A photo shows Donald Trump holding his hand above his eyes while looking out at a crowd.

Former President Donald Trump was photographed speaking at a rally on Sept. 17, 2022 in Youngstown, Ohio.

Former President Donald Trump will be able to keep his tax returns away from congressional investigators at least awhile longer after an early morning intervention by U.S. Supreme Court Chief Justice John Roberts in response to an emergency request filed late Monday.

The temporary hold order will give the full court time to consider the legal issues raised in the 45th president’s appeal. That appeal sought to stop the IRS from releasing seven years’ worth of Trump’s tax returns and various related financial information to the House Ways and Means Committee – which has sought the documents since 2019.

Lower courts have repeatedly ruled in favor of House Democrats in their efforts to obtain the ex-president’s tax returns. Whether or not the committee ever receives those documents is now in the hands of the conservative-dominated Supreme Court.

Stylized as Trump v. Committee on Ways and Means, the case could eventually be considered for oral argument and an eventual decision, sometime in the future, on the merits by the nation’s high court.

While today’s decision by the chief justice is not a merits decision, the delay hands Trump and Republicans a significant victory by way of what legal scholars have termed the court’s “shadow docket.”

It takes at least four justices to grant certiorari on a case and hear the arguments in full from at least two opposing sides.

If the controversy were to be taken up by full court, the long-running legal dispute would likely be drawn out past the midterm elections.
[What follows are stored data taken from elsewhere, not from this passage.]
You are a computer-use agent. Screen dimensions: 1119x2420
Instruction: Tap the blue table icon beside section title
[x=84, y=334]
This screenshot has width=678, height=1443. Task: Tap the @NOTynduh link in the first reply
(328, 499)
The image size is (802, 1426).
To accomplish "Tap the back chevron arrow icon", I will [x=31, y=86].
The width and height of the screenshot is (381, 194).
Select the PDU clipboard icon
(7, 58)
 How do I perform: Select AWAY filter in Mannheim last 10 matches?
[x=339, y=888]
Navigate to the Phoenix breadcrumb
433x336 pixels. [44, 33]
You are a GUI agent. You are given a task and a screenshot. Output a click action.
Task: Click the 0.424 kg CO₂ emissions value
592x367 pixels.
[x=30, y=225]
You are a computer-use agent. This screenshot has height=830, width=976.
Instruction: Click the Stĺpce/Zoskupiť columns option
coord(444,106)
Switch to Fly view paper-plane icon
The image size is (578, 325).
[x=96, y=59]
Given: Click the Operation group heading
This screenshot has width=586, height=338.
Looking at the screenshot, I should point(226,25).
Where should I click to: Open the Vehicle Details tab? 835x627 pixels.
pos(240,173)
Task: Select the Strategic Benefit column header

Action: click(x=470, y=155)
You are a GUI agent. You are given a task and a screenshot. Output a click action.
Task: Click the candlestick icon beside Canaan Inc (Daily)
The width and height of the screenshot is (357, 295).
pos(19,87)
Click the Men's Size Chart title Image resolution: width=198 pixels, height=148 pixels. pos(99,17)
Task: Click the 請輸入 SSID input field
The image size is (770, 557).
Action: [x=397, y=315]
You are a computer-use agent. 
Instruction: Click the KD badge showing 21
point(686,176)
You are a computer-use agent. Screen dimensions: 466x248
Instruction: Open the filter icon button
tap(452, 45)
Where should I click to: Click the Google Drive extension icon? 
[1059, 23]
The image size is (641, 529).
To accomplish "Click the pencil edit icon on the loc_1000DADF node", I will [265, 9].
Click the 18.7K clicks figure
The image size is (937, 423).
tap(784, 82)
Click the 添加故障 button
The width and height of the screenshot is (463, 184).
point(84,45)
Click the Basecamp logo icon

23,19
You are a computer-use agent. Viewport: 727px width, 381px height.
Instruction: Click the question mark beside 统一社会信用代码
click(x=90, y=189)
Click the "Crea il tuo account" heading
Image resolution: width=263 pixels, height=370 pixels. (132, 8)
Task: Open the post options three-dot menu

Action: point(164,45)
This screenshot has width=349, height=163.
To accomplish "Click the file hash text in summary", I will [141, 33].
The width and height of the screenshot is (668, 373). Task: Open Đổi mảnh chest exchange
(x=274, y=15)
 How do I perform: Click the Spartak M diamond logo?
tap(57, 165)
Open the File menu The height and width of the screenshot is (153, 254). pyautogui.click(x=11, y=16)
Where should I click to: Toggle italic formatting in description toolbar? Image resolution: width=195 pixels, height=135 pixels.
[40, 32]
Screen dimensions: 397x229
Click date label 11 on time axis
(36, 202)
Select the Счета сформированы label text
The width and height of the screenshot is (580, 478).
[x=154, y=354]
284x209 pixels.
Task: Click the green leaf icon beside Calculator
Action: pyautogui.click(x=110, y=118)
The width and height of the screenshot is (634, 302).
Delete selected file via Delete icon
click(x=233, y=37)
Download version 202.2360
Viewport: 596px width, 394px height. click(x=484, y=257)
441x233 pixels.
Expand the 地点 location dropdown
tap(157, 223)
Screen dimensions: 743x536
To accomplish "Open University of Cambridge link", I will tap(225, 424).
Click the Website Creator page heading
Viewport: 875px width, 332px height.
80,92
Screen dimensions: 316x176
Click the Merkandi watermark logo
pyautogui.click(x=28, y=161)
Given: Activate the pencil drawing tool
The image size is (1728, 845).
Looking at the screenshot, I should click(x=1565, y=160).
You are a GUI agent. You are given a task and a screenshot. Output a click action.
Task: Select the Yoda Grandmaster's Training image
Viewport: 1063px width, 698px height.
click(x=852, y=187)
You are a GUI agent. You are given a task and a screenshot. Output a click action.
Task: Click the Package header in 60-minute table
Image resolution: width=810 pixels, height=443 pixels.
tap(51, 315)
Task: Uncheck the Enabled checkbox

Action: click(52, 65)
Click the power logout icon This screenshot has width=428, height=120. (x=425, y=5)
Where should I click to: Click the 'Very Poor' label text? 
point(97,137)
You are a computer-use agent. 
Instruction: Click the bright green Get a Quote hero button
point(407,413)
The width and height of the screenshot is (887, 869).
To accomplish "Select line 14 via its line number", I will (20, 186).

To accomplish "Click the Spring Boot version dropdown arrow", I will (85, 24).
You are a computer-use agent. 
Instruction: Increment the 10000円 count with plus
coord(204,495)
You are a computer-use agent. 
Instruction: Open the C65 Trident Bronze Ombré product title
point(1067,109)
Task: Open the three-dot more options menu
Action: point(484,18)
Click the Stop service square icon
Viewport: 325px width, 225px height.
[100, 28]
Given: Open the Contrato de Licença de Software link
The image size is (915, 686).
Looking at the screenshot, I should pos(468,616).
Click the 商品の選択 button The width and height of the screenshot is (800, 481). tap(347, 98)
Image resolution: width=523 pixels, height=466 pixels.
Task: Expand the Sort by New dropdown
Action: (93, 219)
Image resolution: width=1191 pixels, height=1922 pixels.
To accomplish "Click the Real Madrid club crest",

The Nov. 8, 2022 contests are assumed by pollsters to result in the Democratic Party losing control of the U.S. House of Representatives.

Such a change in government at that level of the legislative branch would, perhaps, render the case moot as Republicans would be loath to continue pursuing the leader of their own party’s well-guarded financial information. Roberts’ order, however, is an administrative pause that could, in theory, last only a few days or weeks.

Without Roberts’ intervention, the documents would have been provided to the committee on Thursday of this week.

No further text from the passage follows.